2. The really horrible one... High demand + low supply of medical care providers = fewer people actually have access to the people they often desperately need to see to maintain their good health. That's right, the AMA's special legal position has created doctor shortages, which directly result in harm to people all over the US, especially those living in poorer & rural areas who cannot afford to pay doctors what other more wealthy areas can support. Big problem.
Government: The root of all evil. By which I mean - 50 years of constant tampering in medicine has destroyed competition, destroyed medical supply production, reduced the number of doctors per capita, virtually destroyed medical charities, sucked taxpayers dry from paying trillions of dollars into ridiculous failures like Medicare & Medicaid, which have some $100 Trillion in unfunded liabilities (to be paid by our kids no doubt) and through it all blamed "the free market" - which hasn't existed in this industry for quite some time - instead of themselves.

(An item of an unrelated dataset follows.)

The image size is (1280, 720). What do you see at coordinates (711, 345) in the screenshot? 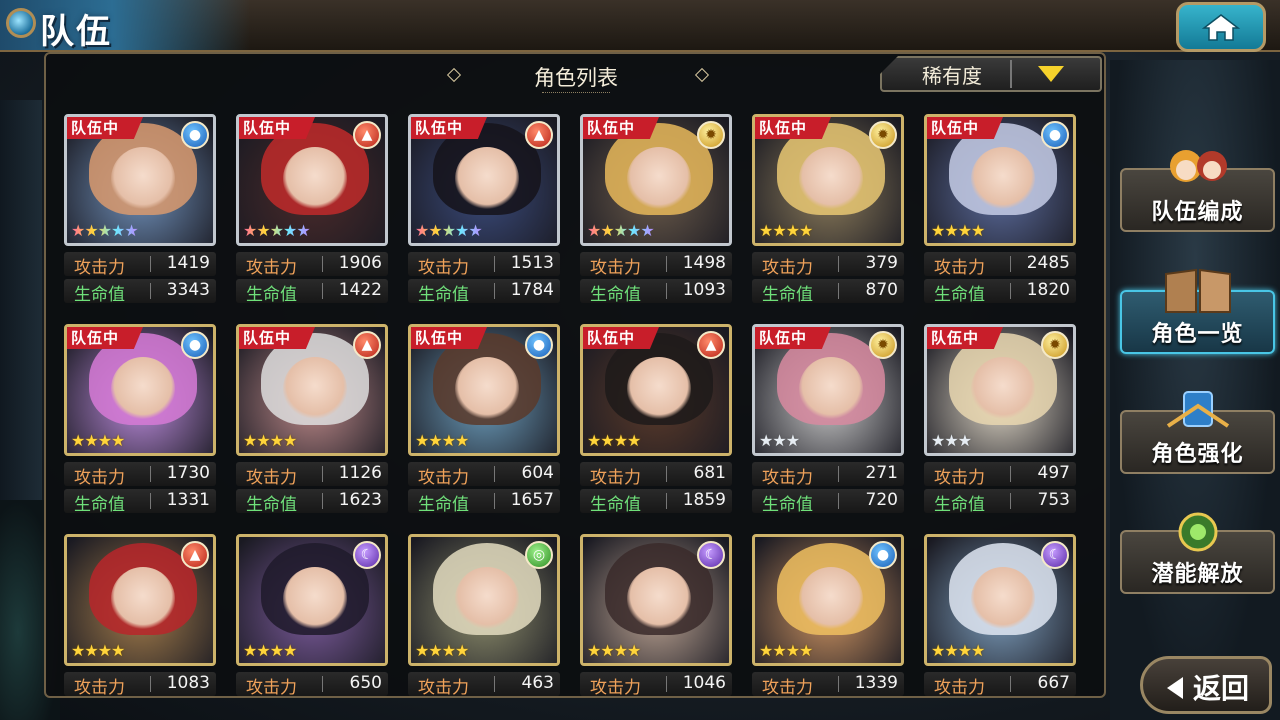
I see `fire-element-icon: ▲` at bounding box center [711, 345].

While bizarro-world politicians continue to congratulate themselves on their incessant failures, year after year costs have gone up and up and up. If they actually used their think-boxes from time to time, instead of their talk-boxes, they'd probably have figured out that it's their fault, but I think I might expect too much...
That ridiculous status update spread like wildfire through Facebook yesterday, but it actually only states a desired end (primarily based in wishful/magical thinking) and offers nothing in the way of a suitable means to achieve that end. And thus the whole thing was stupid! It's something no one could possibly disagree with, but which was designed to present a false dilemma:
Either you're for "Universal Health Care", or you want people to go broke & die.

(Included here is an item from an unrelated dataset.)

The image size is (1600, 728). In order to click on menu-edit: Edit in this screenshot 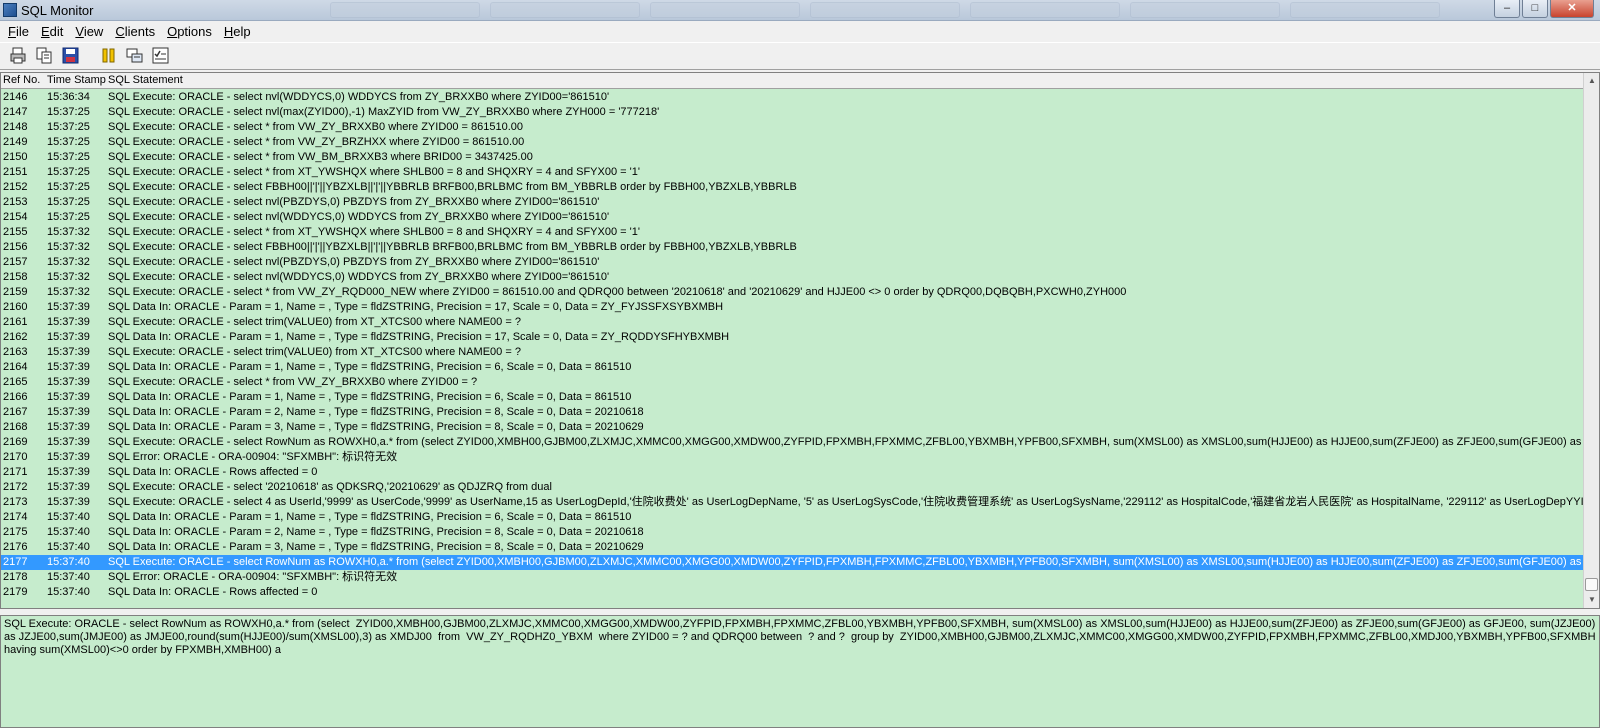, I will do `click(52, 32)`.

But that's entirely besides the point! Everyone agrees on what the outcome should be (fewer needless deaths, lower cost of health care), but the "means" being supported by that update necessarily fails on every level to accomplish the goal. In fact, it's just more of what we've been doing for half a century... MUCH more of the same nonsense.
More government, more control, more limitations on supply & production, more demands of doctors' time, more money, more bloviating politicians, more non-arguments, more propaganda, more shortages, rationing & assuredly more lies and scapegoats... The only thing it's not "more" of is doctors, competition or the supply of medicine.
You know... the things we actually need more of!
What I want to know though... How are there people in the world who are possibly so gullible as to not understand this?? Why are people more content to supplant reason and knowledge for magical, hopeful, wishful idiocy?